Manchester Arena will have extra security measures in place as it reopens with a special benefit concert tonight.

The venue is hosting its first event since the bomb attack on 22 May which left 22 people dead and many more injured, when suicide bomber Salman Abedi detonated a homemade device in the foyer following an Ariana Grande concert.

Noel Gallagher will headline the 'We Are Manchester' show on 9 September, along with bands such as the Courteeners, poet Tony Walsh, and comedian Peter Kay.

Gallagher's performance will hold particular significance, due to how the Oasis classic "Don't Look Back In Anger" became an anthem for peace following the attack, and was sung spontaneously at vigils for victims.

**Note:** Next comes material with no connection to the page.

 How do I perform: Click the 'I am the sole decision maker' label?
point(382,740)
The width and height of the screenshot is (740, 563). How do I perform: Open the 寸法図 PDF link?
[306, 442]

Doors open at 5pm and people arriving will be required to go through additional security and screening, the arena has confirmed.

No backpacks or bags larger than 35cm x 40cm x 19cm will be allowed inside the venue.

​Two main entrances will be open: Hunts Banks outside Victoria Station, with entrance points on the approach from both Victoria and Deansgate.

The second entrance is through City Room, accessed via Victoria Station concourse, which is still undergoing renovation.

On 8 September, survivors and families of the victims made a private visit to the arena, ahead of its reopening event.

An image showing the refurbished foyer was also released by the Tim Parry Johnathan Ball Peace Foundation, which supported the families during the visit.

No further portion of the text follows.